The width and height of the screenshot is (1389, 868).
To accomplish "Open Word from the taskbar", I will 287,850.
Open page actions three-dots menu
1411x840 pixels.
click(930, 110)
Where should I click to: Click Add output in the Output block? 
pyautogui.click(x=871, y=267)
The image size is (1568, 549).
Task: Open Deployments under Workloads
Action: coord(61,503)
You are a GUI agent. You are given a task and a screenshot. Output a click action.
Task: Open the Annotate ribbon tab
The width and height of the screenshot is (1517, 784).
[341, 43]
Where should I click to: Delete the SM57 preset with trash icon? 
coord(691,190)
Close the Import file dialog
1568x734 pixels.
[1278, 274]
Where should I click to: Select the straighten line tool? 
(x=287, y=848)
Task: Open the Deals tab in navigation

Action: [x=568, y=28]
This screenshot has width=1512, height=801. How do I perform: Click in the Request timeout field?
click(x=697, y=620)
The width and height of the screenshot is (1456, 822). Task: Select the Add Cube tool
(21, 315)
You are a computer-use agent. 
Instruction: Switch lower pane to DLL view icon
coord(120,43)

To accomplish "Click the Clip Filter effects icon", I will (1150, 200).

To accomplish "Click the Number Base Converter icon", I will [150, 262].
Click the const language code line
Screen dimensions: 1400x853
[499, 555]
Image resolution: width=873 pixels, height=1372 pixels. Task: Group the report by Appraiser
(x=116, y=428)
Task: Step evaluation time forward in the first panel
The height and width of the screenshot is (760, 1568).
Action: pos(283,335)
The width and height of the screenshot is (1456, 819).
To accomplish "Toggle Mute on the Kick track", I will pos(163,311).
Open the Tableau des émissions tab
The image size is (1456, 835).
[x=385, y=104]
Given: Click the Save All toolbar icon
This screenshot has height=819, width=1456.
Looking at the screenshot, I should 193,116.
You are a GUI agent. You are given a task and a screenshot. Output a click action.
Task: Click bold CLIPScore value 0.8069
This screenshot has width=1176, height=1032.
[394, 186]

**Assigned task:** Copy out each entry above with no deviation.

**Task response:**
The width and height of the screenshot is (1389, 868).
To accomplish "Open Word from the taskbar", I will 287,850.
Open page actions three-dots menu
1411x840 pixels.
click(930, 110)
Where should I click to: Click Add output in the Output block? 
pyautogui.click(x=871, y=267)
The image size is (1568, 549).
Task: Open Deployments under Workloads
Action: coord(61,503)
You are a GUI agent. You are given a task and a screenshot. Output a click action.
Task: Open the Annotate ribbon tab
The width and height of the screenshot is (1517, 784).
[341, 43]
Where should I click to: Delete the SM57 preset with trash icon? 
coord(691,190)
Close the Import file dialog
1568x734 pixels.
[1278, 274]
Where should I click to: Select the straighten line tool? 
(x=287, y=848)
Task: Open the Deals tab in navigation

Action: [x=568, y=28]
This screenshot has width=1512, height=801. How do I perform: Click in the Request timeout field?
click(x=697, y=620)
The width and height of the screenshot is (1456, 822). Task: Select the Add Cube tool
(21, 315)
You are a computer-use agent. 
Instruction: Switch lower pane to DLL view icon
coord(120,43)

To accomplish "Click the Clip Filter effects icon", I will (1150, 200).

To accomplish "Click the Number Base Converter icon", I will [150, 262].
Click the const language code line
Screen dimensions: 1400x853
[499, 555]
Image resolution: width=873 pixels, height=1372 pixels. Task: Group the report by Appraiser
(x=116, y=428)
Task: Step evaluation time forward in the first panel
The height and width of the screenshot is (760, 1568).
Action: pos(283,335)
The width and height of the screenshot is (1456, 819).
To accomplish "Toggle Mute on the Kick track", I will pos(163,311).
Open the Tableau des émissions tab
The image size is (1456, 835).
[x=385, y=104]
Given: Click the Save All toolbar icon
This screenshot has height=819, width=1456.
Looking at the screenshot, I should 193,116.
You are a GUI agent. You are given a task and a screenshot. Output a click action.
Task: Click bold CLIPScore value 0.8069
This screenshot has width=1176, height=1032.
[394, 186]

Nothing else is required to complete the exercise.